The next step in making Reshape work with existing databases is to not
automatically complete the first migration. This will not be safe for an
existing application adopting Reshape.
Database queries will now be retried if possible using exponential
backoff with jitter. This should help protect against connection
problems and also timeouts caused by us now setting lock_timeout to
avoid blocking other queries. If such a timeout occurs, we should fail
to let waiting queries execute and then try again until the blocking
queries have completed.
When attempting to acquire a lock for DDL queries, Postgres will wait
for any long-running queries to complete first. It will also block any
other queries that need access, which causes a queue of queries until we
release our lock. This has the effect of long-running queries blocking
other queries when we perform migrations, which is equivalent to
downtime if the query runs for long enough.
To avoid this, we set the `lock_timeout` setting. This puts an upper
bound on how long we will wait for a lock and also for how long other
queries can be blocked by a long-running query. The next step will be to
add automatic retries to handle timeouts gracefully.
Reference: https://medium.com/paypal-tech/postgresql-at-scale-database-schema-changes-without-downtime-20d3749ed680
Previously we set up migrations directly as structs which doesn't match
how users will create them. For the new test framework, we'll instead
write TOML for migrations. This brings the tests closer to how an end
user will interact with Reshape and also lets us write tests to match
the examples in the documentation.
This reduces the amount of boilerplate required to run a test and also
has the added benefit of extending tests as we can now easily test both the
completion and abort paths. So far two tests have been ported over,
create_table and add_column, with the rest to follow.
The framework also improves the output of tests, adding sections clearly
indicating in which part of the migration process a test failed.
Tones down the disclaimer a bit as I feel reasonable certain Reshape
won't lose any data. Also adds some details about locking and downtime
to the introduction.
This makes the format of `add_index` a bit more consistent with
`add_column` which has a nested definition for the column. This also
sets up for us to allow adding indices in `create_table`.

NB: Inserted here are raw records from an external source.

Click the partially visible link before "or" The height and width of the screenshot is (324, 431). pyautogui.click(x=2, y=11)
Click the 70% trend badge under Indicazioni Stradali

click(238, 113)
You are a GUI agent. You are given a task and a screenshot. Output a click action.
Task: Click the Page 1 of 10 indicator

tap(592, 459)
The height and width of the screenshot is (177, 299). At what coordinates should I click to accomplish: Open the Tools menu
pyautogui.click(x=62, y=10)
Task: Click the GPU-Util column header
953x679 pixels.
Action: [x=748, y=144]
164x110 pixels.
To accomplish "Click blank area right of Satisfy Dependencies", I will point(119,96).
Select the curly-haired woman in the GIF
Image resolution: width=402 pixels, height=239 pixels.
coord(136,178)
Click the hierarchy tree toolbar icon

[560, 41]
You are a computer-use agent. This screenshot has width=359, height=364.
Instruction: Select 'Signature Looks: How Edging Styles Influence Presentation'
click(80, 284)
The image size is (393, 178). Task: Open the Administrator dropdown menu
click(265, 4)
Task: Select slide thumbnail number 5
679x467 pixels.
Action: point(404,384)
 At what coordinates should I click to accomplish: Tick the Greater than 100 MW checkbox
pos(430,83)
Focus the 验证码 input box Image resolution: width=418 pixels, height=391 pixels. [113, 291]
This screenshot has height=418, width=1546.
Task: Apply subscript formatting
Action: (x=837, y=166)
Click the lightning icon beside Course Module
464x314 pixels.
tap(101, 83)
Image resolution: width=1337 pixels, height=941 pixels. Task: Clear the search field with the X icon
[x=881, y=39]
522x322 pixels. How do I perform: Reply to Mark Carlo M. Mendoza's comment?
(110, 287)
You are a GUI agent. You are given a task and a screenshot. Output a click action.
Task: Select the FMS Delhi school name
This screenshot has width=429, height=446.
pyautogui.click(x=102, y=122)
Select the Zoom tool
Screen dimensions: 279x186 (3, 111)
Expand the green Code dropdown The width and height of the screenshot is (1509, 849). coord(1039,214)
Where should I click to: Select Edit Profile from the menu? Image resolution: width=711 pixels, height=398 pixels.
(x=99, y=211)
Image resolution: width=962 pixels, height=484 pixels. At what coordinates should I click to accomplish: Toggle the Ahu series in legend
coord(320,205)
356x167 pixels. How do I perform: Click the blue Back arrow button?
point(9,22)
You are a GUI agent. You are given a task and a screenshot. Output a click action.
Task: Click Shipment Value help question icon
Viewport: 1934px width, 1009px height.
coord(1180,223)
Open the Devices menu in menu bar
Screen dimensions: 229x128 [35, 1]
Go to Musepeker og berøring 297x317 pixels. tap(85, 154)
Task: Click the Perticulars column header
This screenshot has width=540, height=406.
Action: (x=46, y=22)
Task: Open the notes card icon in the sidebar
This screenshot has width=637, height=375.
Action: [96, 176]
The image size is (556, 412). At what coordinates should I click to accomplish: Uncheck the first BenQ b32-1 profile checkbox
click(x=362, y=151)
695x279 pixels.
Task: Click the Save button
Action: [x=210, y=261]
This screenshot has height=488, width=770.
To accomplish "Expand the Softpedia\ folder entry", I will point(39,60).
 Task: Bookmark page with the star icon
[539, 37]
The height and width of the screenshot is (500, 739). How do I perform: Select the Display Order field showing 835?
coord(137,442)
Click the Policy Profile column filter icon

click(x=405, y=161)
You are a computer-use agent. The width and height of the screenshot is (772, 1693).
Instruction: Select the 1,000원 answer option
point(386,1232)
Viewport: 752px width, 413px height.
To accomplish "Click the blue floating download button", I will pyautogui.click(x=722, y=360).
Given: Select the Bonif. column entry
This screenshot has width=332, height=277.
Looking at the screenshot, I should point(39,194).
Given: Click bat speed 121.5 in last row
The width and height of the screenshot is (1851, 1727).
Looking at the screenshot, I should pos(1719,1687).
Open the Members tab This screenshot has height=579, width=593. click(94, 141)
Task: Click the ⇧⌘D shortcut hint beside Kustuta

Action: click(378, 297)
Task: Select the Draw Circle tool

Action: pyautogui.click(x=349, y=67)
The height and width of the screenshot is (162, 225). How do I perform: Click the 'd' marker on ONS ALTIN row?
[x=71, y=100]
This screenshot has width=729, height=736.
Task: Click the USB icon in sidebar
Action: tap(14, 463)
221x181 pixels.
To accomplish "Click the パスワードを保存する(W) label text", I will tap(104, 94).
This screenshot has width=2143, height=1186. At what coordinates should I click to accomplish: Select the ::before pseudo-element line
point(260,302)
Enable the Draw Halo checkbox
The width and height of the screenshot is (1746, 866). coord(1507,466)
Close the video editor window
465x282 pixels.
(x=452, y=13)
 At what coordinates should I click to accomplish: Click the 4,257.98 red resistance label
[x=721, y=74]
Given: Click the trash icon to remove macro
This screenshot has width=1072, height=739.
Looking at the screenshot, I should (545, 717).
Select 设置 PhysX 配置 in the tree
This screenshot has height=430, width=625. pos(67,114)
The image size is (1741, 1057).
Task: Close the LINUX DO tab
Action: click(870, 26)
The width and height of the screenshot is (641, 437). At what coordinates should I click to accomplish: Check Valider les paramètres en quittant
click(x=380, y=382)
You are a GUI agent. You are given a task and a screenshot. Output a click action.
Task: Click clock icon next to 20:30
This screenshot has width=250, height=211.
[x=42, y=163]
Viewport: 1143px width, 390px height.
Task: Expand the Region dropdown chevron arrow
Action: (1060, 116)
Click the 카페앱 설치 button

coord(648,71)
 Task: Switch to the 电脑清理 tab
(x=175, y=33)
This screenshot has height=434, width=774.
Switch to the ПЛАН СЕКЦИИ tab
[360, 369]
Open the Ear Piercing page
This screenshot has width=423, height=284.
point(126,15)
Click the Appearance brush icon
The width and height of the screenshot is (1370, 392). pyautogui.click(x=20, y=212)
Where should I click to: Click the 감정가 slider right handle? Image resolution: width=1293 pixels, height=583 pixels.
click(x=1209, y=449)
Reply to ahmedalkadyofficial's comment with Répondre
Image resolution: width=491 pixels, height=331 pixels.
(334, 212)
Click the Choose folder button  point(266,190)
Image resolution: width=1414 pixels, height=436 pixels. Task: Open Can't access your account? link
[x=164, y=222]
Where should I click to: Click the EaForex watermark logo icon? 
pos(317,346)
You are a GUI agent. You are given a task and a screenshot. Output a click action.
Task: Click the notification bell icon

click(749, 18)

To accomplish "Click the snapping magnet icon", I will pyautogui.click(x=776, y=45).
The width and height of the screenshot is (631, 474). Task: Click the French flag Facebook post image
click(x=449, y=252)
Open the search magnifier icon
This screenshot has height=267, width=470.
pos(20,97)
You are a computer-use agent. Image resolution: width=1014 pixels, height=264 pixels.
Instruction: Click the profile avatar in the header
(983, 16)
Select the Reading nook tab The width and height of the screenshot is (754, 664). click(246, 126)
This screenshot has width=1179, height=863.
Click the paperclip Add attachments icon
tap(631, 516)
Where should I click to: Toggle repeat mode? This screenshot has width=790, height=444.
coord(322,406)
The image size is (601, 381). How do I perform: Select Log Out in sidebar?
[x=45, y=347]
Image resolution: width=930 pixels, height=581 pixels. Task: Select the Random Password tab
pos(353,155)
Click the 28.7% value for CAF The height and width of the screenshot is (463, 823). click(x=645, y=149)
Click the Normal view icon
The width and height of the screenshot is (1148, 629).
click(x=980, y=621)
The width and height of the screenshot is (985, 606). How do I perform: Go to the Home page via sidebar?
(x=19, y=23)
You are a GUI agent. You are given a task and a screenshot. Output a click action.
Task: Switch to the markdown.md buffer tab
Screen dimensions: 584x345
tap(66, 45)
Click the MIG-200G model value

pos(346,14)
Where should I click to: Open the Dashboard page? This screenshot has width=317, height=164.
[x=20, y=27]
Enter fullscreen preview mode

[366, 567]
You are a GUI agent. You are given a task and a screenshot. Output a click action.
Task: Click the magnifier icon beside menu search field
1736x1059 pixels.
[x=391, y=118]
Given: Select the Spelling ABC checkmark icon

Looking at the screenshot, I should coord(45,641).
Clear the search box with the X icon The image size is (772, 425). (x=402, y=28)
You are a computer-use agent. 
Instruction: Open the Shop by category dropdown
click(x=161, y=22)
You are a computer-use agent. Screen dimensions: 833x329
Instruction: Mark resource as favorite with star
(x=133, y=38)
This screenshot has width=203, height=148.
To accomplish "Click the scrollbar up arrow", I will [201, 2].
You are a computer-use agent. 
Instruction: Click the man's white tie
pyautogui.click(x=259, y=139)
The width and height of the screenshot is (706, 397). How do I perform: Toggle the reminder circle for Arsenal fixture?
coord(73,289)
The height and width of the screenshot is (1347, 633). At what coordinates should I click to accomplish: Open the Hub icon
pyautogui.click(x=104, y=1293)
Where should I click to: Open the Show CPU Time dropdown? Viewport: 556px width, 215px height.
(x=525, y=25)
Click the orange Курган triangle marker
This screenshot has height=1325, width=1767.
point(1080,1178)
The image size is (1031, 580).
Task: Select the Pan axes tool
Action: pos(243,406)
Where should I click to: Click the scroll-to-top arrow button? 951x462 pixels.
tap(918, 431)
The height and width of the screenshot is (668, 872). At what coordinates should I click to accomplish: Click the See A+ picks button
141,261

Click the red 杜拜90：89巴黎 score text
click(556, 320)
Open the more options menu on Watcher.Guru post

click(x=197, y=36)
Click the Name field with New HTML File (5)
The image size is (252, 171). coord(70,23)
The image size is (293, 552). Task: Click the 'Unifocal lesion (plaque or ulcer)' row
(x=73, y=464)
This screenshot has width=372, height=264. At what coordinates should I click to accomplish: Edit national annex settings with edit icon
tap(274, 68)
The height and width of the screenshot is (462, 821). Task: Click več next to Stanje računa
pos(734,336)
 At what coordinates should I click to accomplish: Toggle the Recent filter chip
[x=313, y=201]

This protects all database access using a Postgres advisory lock. This
way we can avoid problems when two instances of Reshape try to change
the same database at the same time.
With the old fields in the `State` broken out we can now make `State` a
proper enum, replacing the nested `Status`. The naming with both `State`
and `Status` was a bit confusing.
The version is not currently in used but will probably be useful later
when we want Reshape to be backwards compatbility. Having the version
stored in the database will then allow us to perform schema migrations
on the metadata of Reshape.
Before, the entire state was stored as a JSON encoded blob including all
completed migrations. This commits moves the migrations into a dedicated
table, which prevents the encoded from growing indefinitely. The size of
the state probably wouldn't have become a problem but it feels weird for
a schema migration tool to not use a proper schema.
Next, the version stored in the state struct will be moved to a separate
key in the `reshape.data` table and `State` will become an enum with the
same structure as `Status`. The naming right now is a bit confusing.
Until now, using alter_column would cause indices to be lost as they
weren't copied to the temporary column. This fixes that for indices that
consist of one or more actual columns. It won't work for indices on
expressions.
This allows people new to the project to understand how Reshape works before getting into the technical detail of setting it up and using it (which they may or may not want to do just yet).